Not every pundit was impressed by the Renaissance painting: “Even making allowances for its extremely poor state of preservation, it is a curiously unimpressive composition and it is hard to believe that Leonardo himself was responsible for anything so dull,” wrote Charles Hope, an emeritus professor at the Warburg Institute at the University of London (artnews).

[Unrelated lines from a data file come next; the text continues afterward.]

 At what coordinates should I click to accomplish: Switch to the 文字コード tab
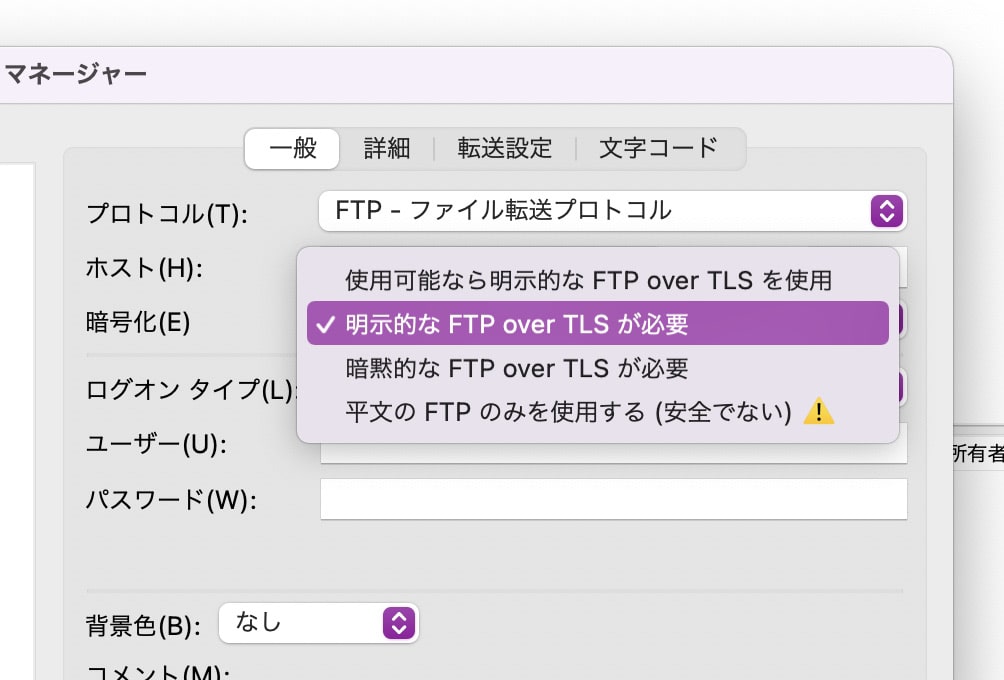pyautogui.click(x=658, y=149)
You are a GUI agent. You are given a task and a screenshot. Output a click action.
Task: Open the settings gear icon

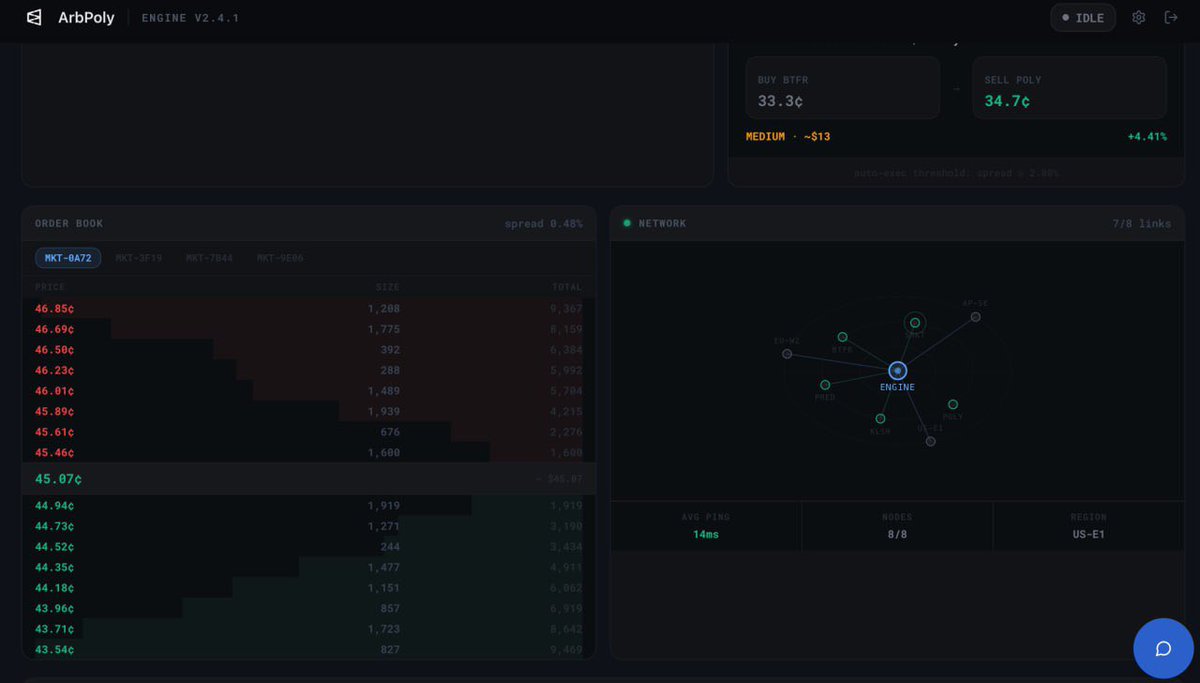[1138, 17]
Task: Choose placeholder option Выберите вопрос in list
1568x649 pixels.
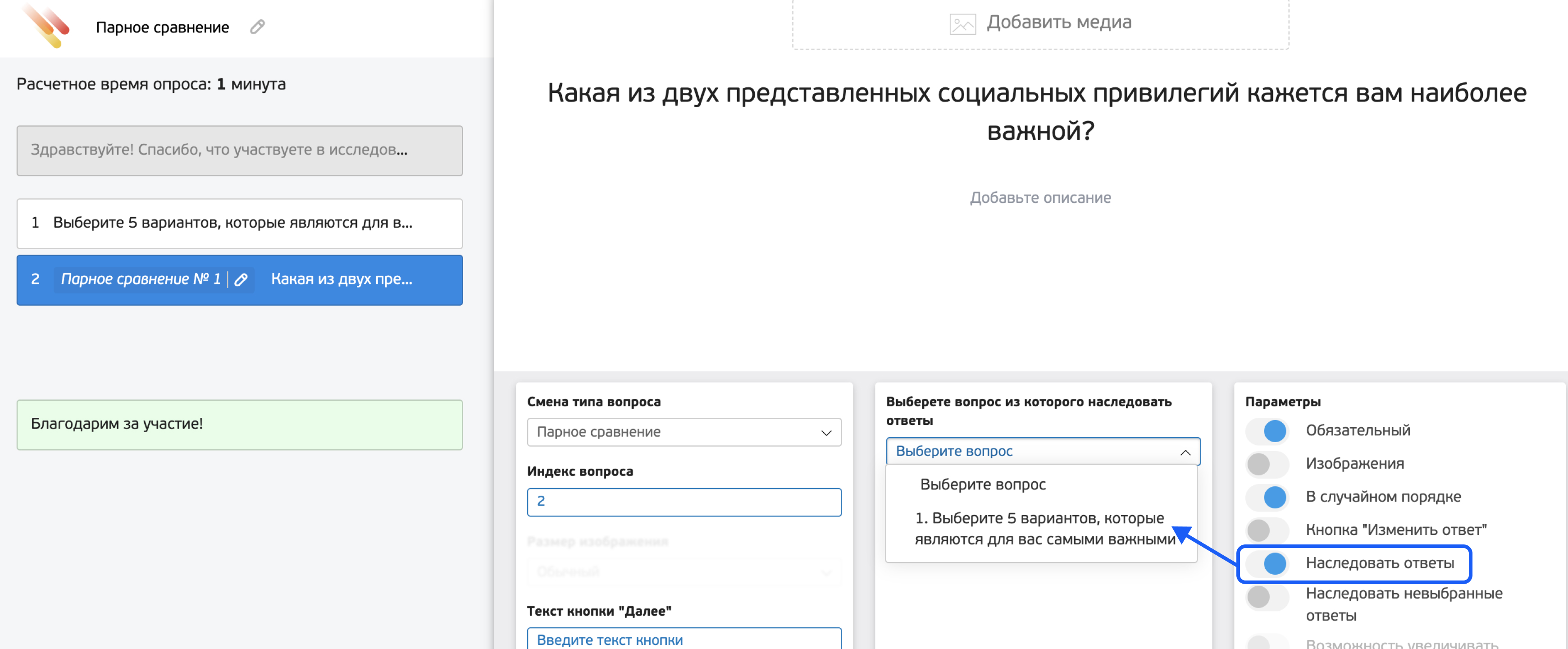Action: [x=982, y=484]
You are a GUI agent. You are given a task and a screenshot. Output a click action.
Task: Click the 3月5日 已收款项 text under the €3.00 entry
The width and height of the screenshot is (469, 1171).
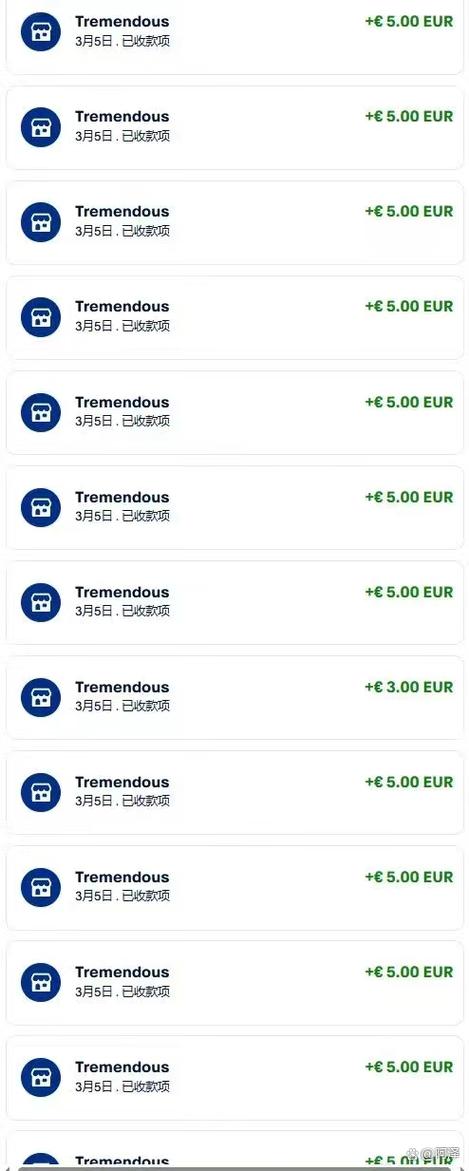pos(122,706)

But the rest - all created after World War II - had solid sales, a sign that the art market is in a robust health. Apparently the global art market is again following the stock markets which climbed to all-time high. History shows that stock markets & art markets walk side by side. Art is not only bought by collectors, who love it and want to own it, art is also purchased by investors & speculators who hope to sell it later for a higher price. These people consider art as an asset, comparable to stocks, bonds & real estate - and as long as they become more wealthy, they spend more for art.
Phillips (altogether more than $ 150 million sales) sold my personal favorite, Peter Doig`s "Red House" (1995–96) for $21.1 million. I envy that buyer. Franz Kline`s "Sayer" sold for $9,9 million and someone took Richard Prince`s "Mystery Nurse" home for $3,25 million.
The auction houses looked like huge museums and together they over-trumped any major museum exhibition of contemporary art I know including New York´s MoMa, Los Angeles`"Broad" and Chicago`s Art Institute. Plus which, admission was free, and taking pictures was permitted! Priceless.